Kommen wir zum interessantesten Kapital dieses Monatsrückblicks: den “Unerwarteten Kosten”, welche mein passives Einkommen diesen Monat stark belastet haben. Bevor ich auf die unerwarteten Kosten und deren Ursache eingehe, weise ich Euch darauf hin, dass Ihr als Immobilieninvestoren immer über genug Rücklage verfügen solltet.

Was ist passiert?

Ich habe in meiner ältesten Wohnung den größten Teil an Renovierungsstau beseitigen lassen. Dabei wurde ein kleiner Schimmelschaden beseitigt, Heizungsnischen geschlossen und neue Heizkörper eingebaut. Dadurch bleibt die Wohnung für meine aktuellen und zukünftigen Mieter attraktiv.

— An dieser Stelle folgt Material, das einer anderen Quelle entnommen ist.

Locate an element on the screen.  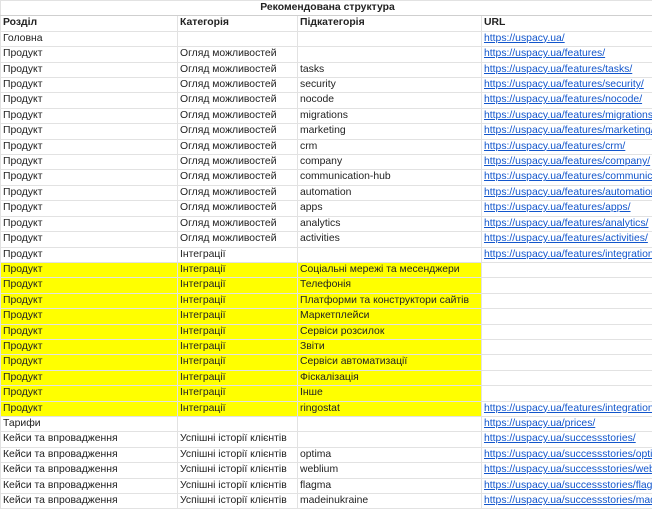
cell-url: https://uspacy.ua/features/tasks/ is located at coordinates (566, 70).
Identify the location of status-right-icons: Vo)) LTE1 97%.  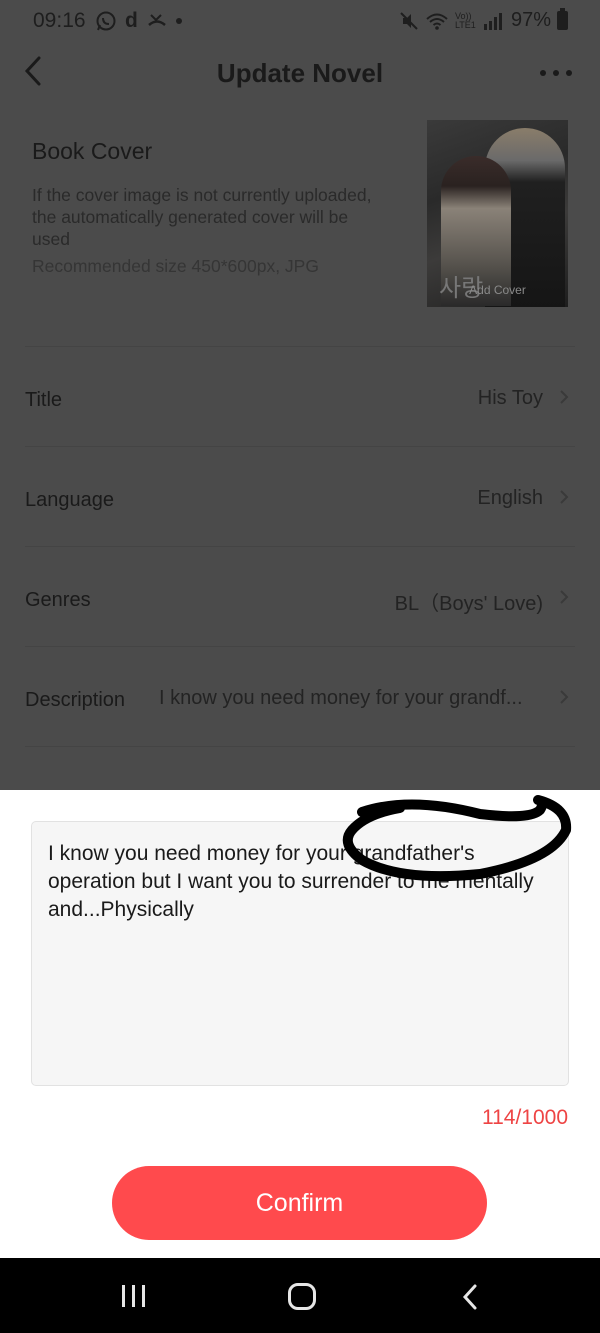
(484, 20).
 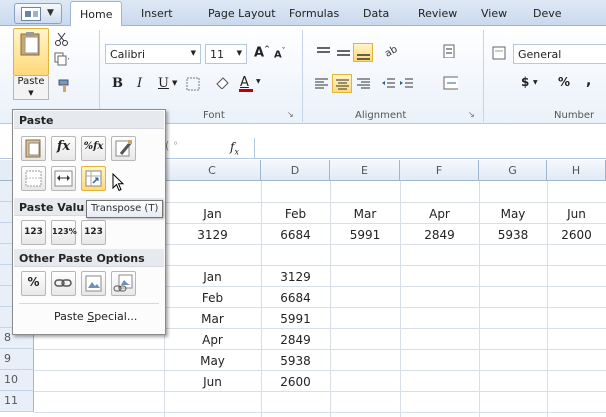 I want to click on column-header-g: G, so click(x=513, y=170).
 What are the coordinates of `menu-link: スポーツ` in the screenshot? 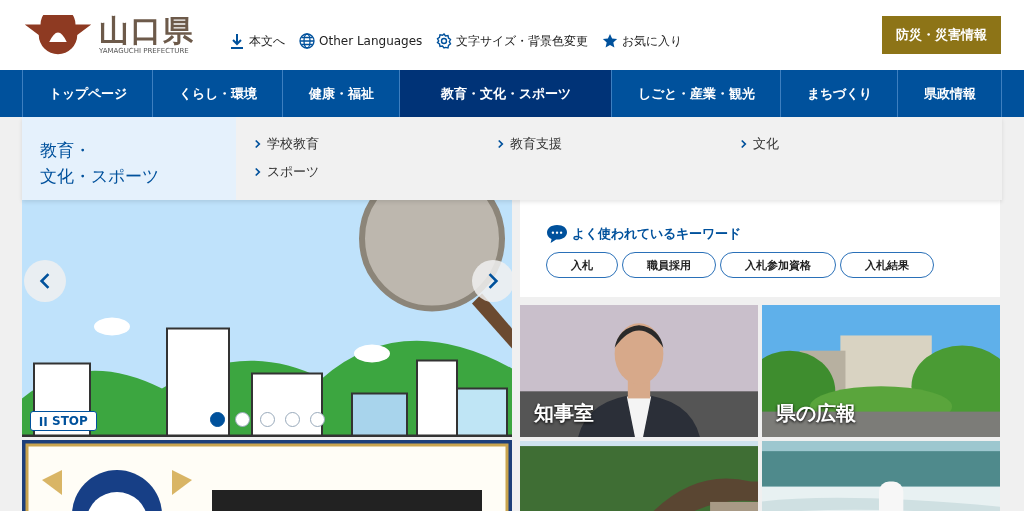 It's located at (376, 172).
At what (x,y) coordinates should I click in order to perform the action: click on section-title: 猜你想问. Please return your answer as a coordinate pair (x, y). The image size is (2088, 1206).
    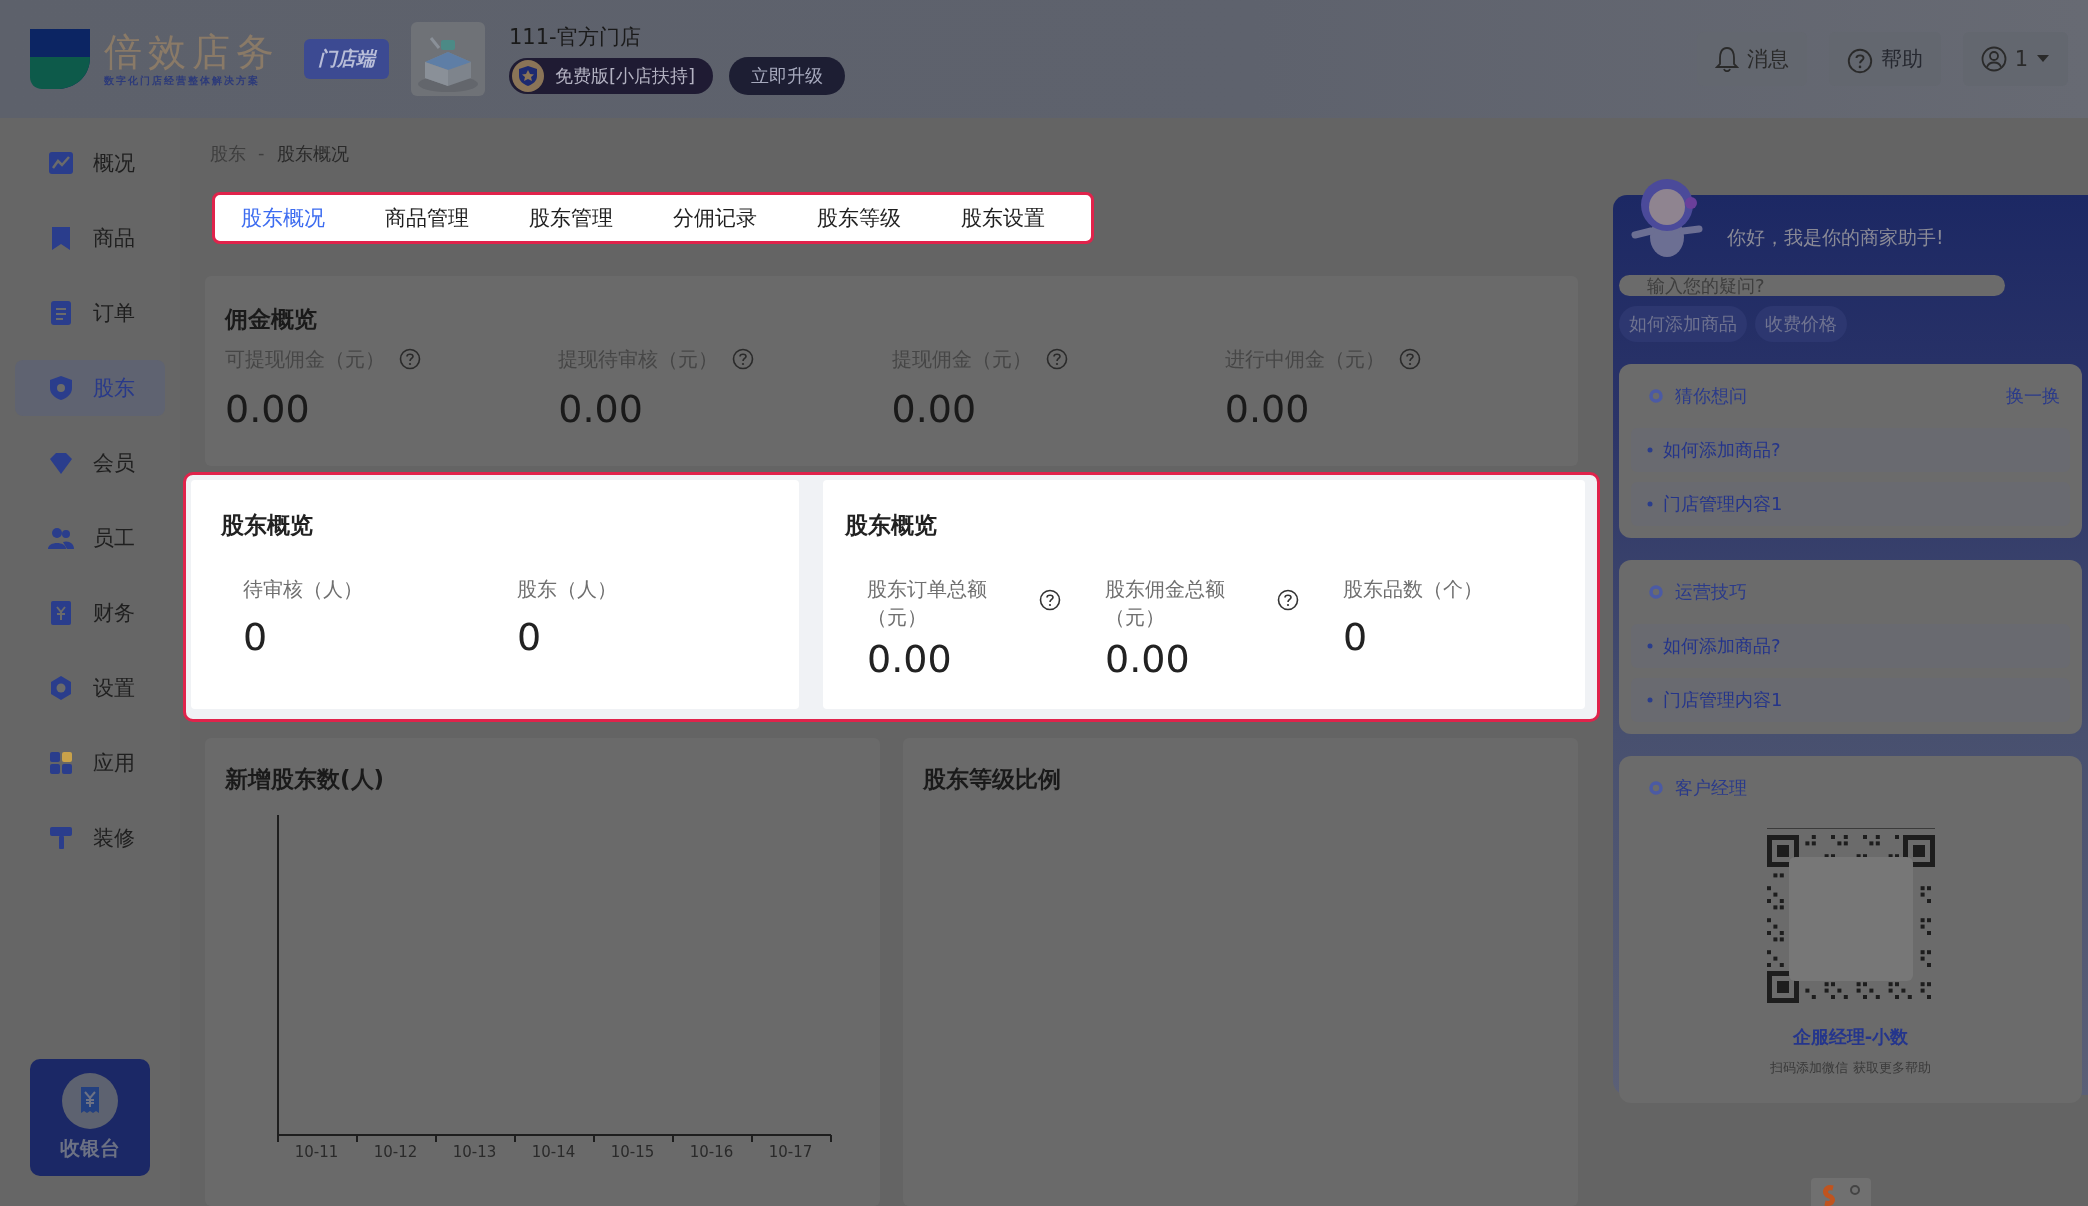
    Looking at the image, I should click on (1711, 396).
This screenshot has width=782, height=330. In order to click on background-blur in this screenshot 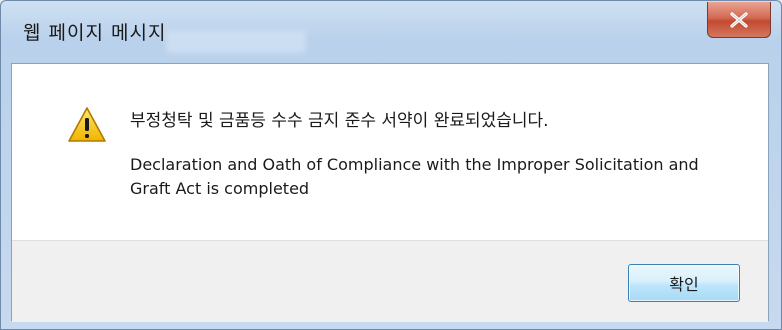, I will do `click(236, 42)`.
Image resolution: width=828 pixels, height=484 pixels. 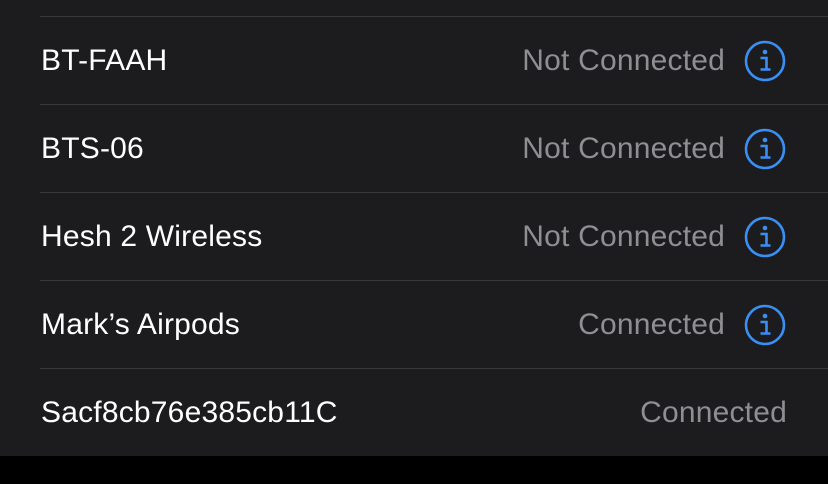 What do you see at coordinates (104, 60) in the screenshot?
I see `device-name: BT-FAAH` at bounding box center [104, 60].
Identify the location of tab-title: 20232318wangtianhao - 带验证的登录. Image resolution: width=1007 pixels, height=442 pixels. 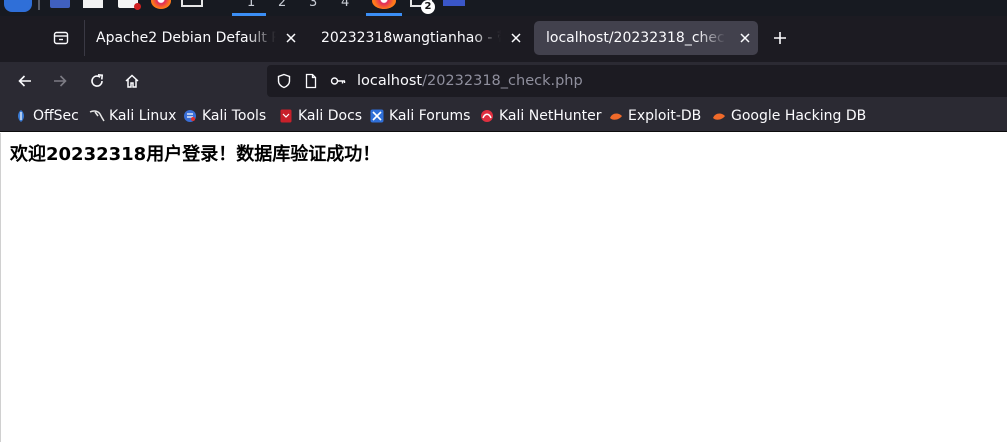
(411, 38).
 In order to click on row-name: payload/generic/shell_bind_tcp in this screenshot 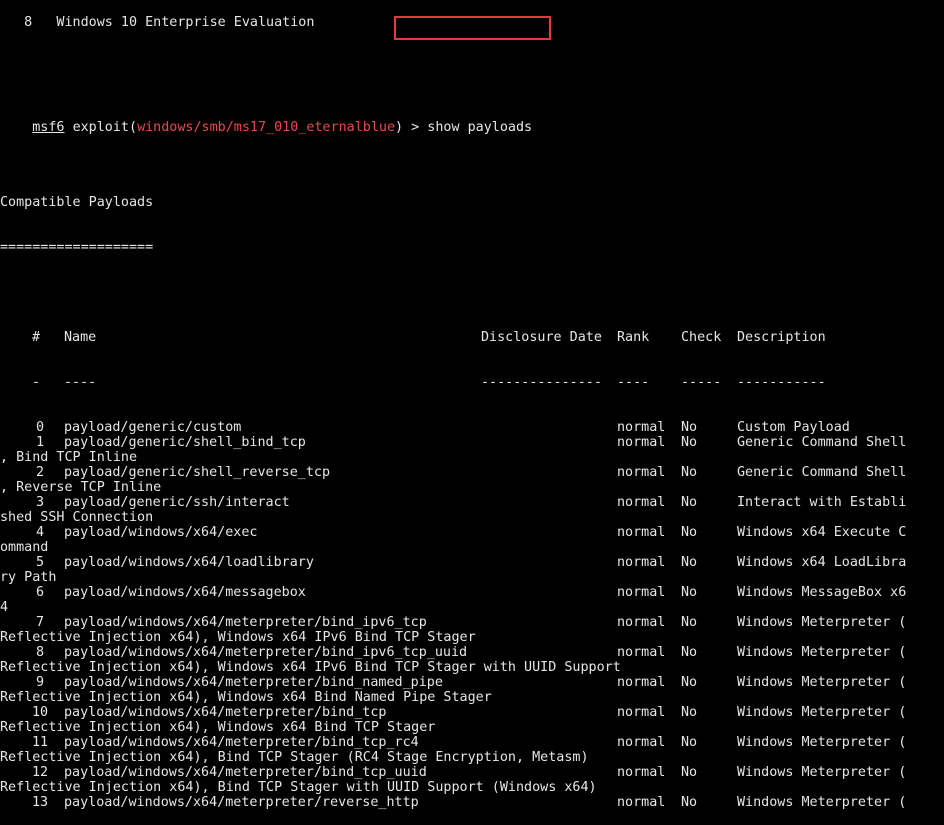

Wirklich überraschend kam an dieser Stelle nur der Schimmelschaden, da mir der energetische Zustand der Wohnung bewusst war. Deshalb habe ich den Schimmelschaden genutzt, um auch die Renovierungsarbeiten zu beauftragen.

Ihr solltet gerade bei Schimmelschäden immer prüfen lassen, wer für den Schaden verantwortlich ist. Bei mir ergab die Prüfung, dass die Ursache mangelndes Lüften war. Dadurch konnte ich meinen Mieter an den Kosten beteiligen. Insgesamt steuerte er 500 € für die Reparaturen bei, wodurch die Belastung für mich auf 4.028,55 € sinkt.

Nach den Renovierungsarbeiten beträgt der Kontostand meines Rücklagenkontos noch ca. 2.700 €. Mein Bausparvertrag, welchen ich monatlich mit 100 € bespare, verfügt mittlerweile über ein Guthaben von 3.400 €. Nur ausreichende Rücklagen können Euch vor derartigen Ereignissen schützen.

Überschuss und Zielerreichung

Mein Überschuss rutscht diesen Monat stark ins Minus und betrug -3.660, 37 €. Für die nächsten Monate erwarte ich wieder ein deutlich positives passives Einkommen. Persönlich plane ich mein passives Einkommen dieses Jahr soweit auszubauen, dass ich ab nächstem Jahr dauerhaft die 50 % Zielerreichung halten kann.